One idea he has been working on, we understand, is a way to mark the 20th anniversary of Diana’s death, in 2017. “It is only a couple of years away and he has been thinking of making a major statement about it,” says someone who has known Harry since he was a boy.
“It might be establishing a new charity or beefing up an existing one. It might even see him unveiled as the head of a non-government organisation (NGO), provided it was not just a ribbon-cutting position.”
In the immediate future, Harry is preparing to spend four weeks Down Under, living and working with the Australian Defence Force. After a successful trip two years ago, he is looking forward to another slice of the more relaxed lifestyle which is so different from some of the more strait-laced constraints of royal life.
There are even suggestions he will be tempted to spend extended periods in Australia in the coming years.
As he sets off this summer to work with conservation groups in Africa, Prince Harry also hopes to be able to resurrect another early ambition - to be a wildlife photographer.
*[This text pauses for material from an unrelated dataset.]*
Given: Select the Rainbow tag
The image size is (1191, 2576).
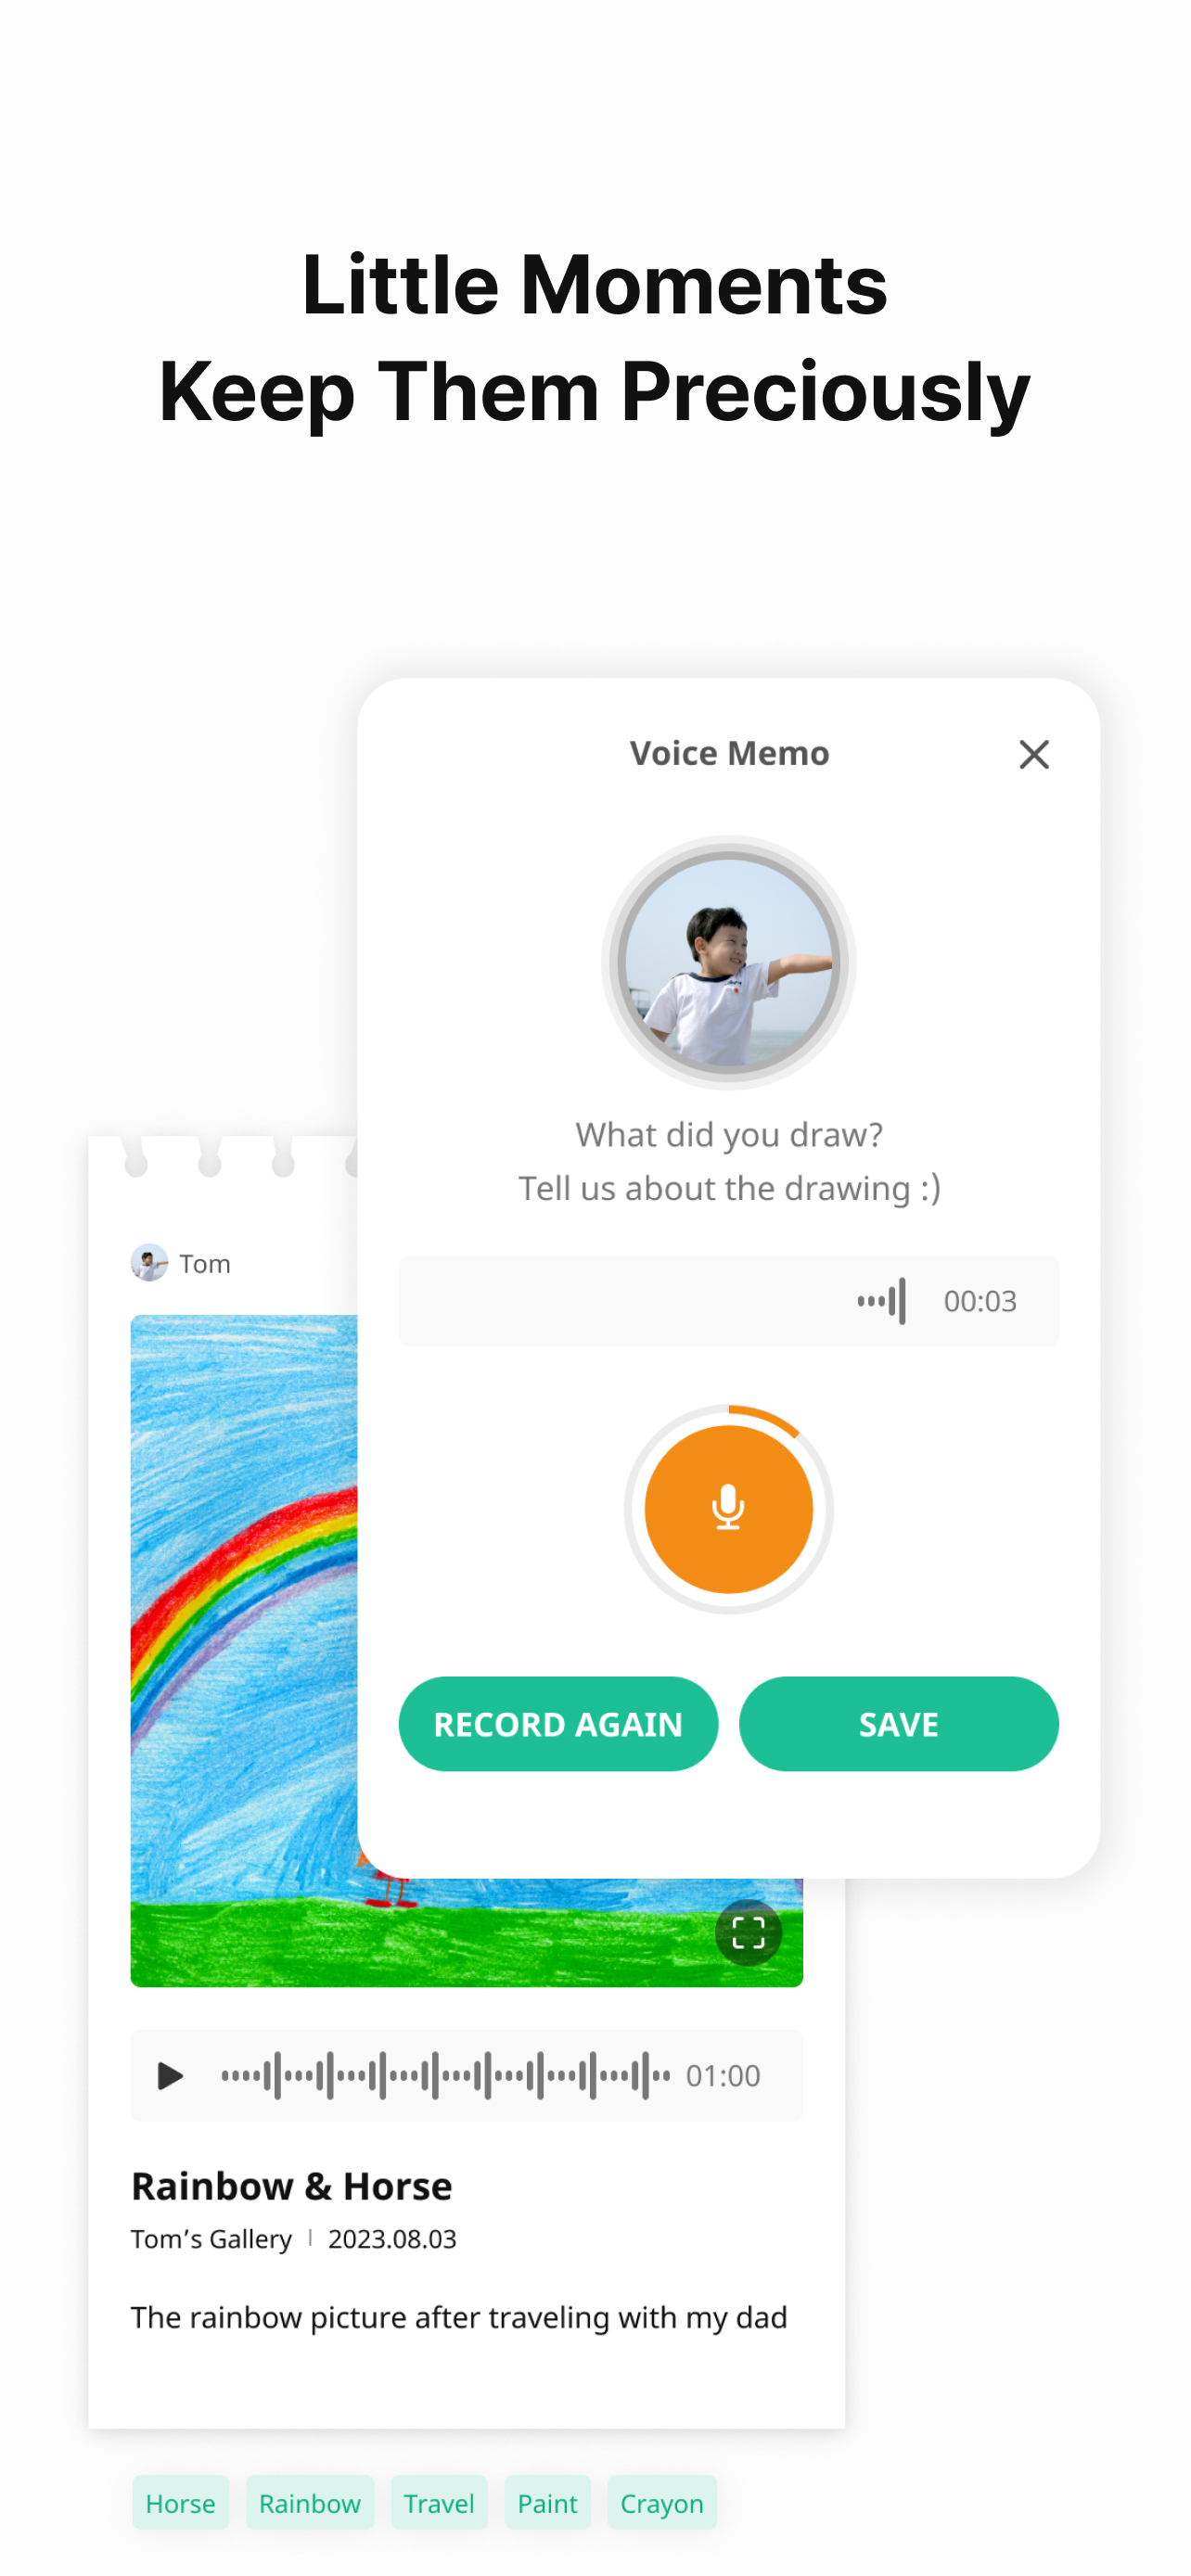Looking at the screenshot, I should (x=310, y=2503).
It’s his continuing hobby and he always carries a camera. Years ago, when asked what he would like to do were he not a prince of the realm, Harry said nothing would give him more joy than photographing Africa’s endangered animals.
There will be time back in Britain for him to work with wounded servicemen - last summer he instigated and masterminded the brilliant Invictus Games, a Paralympic-style tournament for disabled military veterans - but much of his future is likely to be mapped out to be in Africa.
One intriguing question is just what this will mean for his love life, and how he will cope without the comforts of a long-legged blonde.
“Well, he did it in Helmand for 10 weeks,” declares one of his chums.
Whatever pressures now mount on Harry, they will not include marriage, though he himself must be giving it some thought as most of his friends are now wed. Surprisingly, there is no imperative from his family that he must find a bride.
The queen, 89 next month, who is very close to her grandson and will often clear her diary when she knows he wants to drop in to see her, would like to see him settle down and start a family, but not in haste.
“As the mother of three out of four children with broken marriages, she feels it is far better for Prince Harry to take his time and make the right choice,” says a lady-in-waiting. “There’s no hurry - William has secured the succession.”
His loyal staff, meanwhile, are working to ensure that there is a structure to Harry’s coming months to prevent the “second gap year” claims. His private secretary, Ed Lane Fox, for example, a laconic ex-army officer, has helped the once notoriously thin-skinned Harry adjust more easily to criticism.
Lane Fox and Nick Loughran, the prince’s press secretary, however, believe this is a narrative they can effectively handle. They also recognise that a prince so natural in front of the cameras will make a formidable fundraiser for any charity he should turn his mind to.
As Harry stands at what he admits is a “crossroads” in his life, the world will be watching to see if this belief in him is well founded.
Princess Diana need not have worried. One way or another, the spotlight will now be on Harry whatever he does.